トークン使用量の監視に関する本文のうち、「きちんとアラートメールが送信されていました。」から「Table Storage を使ってアラートの送信と履歴の保存・管理を行うところまでを実装しました。」までの部分（「Table Storage を使ってアラートの送信と履歴の保存・管理を行うところまでを実装しました。」を含む）を、「Azure Table Storage」を「Azure Cosmos DB」に置き換えて更新した形で示してください。

- _提供本文_
⟨

Table Storage にエンティティが作成されており、gpt-4o-momo というデプロイメントのトークン使用量が 1000 を超えており、アラートメールが送信されたようです。

きちんとアラートメールが送信されていました。


 まとめ今回は、Azure Functions を使って Azure OpenAI リソースについて、月毎のトークン使用量をデプロイメント毎に監視する方法を紹介しました。その中で Azure Communication Service と Azure Table Storage を使ってアラートの送信と履歴の保存・管理を行うところまでを実装しました。
この記事を参考に、Azure OpenAI リソースのトークン使用量を監視する際に、アラート ルールでは実現できない場合に、Azure Functions などを使って自前で監視を組み立てる方法を検討してみてください。

⟩

- _提供記録_

⟨

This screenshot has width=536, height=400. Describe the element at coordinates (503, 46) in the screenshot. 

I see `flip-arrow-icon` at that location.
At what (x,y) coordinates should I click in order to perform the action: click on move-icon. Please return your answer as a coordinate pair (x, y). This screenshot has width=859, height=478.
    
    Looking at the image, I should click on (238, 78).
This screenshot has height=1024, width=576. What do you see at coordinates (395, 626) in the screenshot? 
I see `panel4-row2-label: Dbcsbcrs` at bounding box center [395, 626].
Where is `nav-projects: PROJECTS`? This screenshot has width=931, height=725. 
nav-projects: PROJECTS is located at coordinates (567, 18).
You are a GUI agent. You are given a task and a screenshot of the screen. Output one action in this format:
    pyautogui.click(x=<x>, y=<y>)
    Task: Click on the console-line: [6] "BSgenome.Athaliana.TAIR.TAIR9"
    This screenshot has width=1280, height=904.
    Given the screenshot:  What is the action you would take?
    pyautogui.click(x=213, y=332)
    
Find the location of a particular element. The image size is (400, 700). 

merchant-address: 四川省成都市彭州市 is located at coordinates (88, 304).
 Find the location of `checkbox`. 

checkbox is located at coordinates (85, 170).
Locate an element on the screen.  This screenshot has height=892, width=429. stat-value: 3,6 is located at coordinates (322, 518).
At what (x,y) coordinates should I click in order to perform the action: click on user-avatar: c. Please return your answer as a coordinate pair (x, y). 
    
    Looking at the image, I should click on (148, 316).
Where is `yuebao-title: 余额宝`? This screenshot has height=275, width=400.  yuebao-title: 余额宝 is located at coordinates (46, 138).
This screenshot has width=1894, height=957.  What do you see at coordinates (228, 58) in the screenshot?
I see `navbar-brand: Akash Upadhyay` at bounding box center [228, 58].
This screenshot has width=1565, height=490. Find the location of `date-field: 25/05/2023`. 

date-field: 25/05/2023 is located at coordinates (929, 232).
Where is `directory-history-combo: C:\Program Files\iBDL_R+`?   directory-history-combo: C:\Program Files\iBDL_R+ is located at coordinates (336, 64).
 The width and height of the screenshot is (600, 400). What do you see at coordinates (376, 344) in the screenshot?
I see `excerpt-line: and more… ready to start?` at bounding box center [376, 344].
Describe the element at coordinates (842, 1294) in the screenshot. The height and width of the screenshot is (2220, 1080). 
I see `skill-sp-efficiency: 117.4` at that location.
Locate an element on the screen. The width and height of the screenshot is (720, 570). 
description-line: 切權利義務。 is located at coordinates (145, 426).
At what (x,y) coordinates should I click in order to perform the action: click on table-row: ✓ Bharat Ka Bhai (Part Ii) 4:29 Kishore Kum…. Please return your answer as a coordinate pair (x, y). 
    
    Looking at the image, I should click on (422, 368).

⟩

- _課題への回答_
きちんとアラートメールが送信されていました。


 まとめ今回は、Azure Functions を使って Azure OpenAI リソースについて、月毎のトークン使用量をデプロイメント毎に監視する方法を紹介しました。その中で Azure Communication Service と Azure Cosmos DB を使ってアラートの送信と履歴の保存・管理を行うところまでを実装しました。